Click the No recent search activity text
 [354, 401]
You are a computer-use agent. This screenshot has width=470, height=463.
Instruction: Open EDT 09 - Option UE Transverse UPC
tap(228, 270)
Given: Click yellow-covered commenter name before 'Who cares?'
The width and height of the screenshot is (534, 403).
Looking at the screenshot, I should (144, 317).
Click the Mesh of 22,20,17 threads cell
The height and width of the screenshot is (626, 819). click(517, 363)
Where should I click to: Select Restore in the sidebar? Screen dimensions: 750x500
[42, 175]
************
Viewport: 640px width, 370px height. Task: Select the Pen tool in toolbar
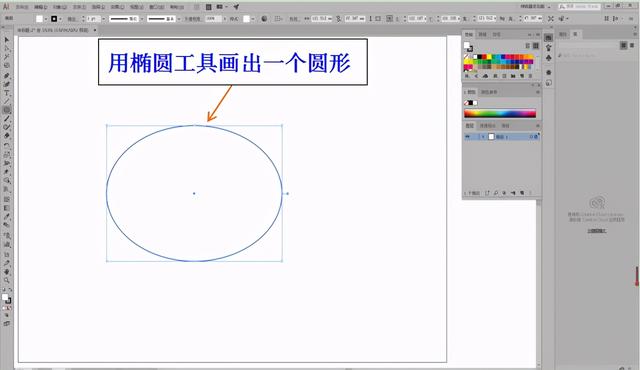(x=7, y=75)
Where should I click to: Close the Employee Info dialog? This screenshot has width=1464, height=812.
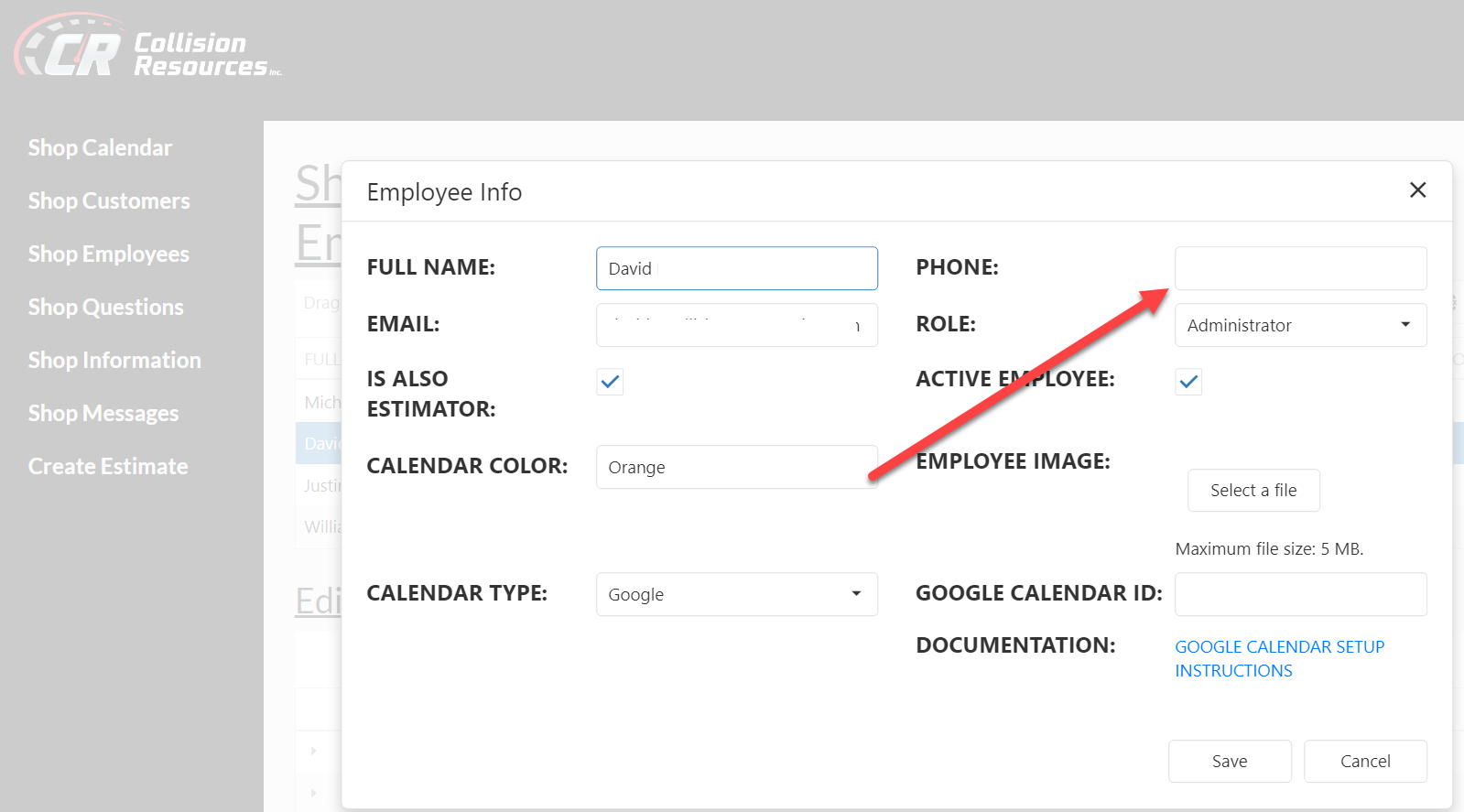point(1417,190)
************
Exercise requirements: Beginning at the line above with "Click the No recent search activity text" and finishing at the line with "Given: Click yellow-covered", return each line exactly and return nothing else.

Result below:
Click the No recent search activity text
 [354, 401]
You are a computer-use agent. This screenshot has width=470, height=463.
Instruction: Open EDT 09 - Option UE Transverse UPC
tap(228, 270)
Given: Click yellow-covered commenter name before 'Who cares?'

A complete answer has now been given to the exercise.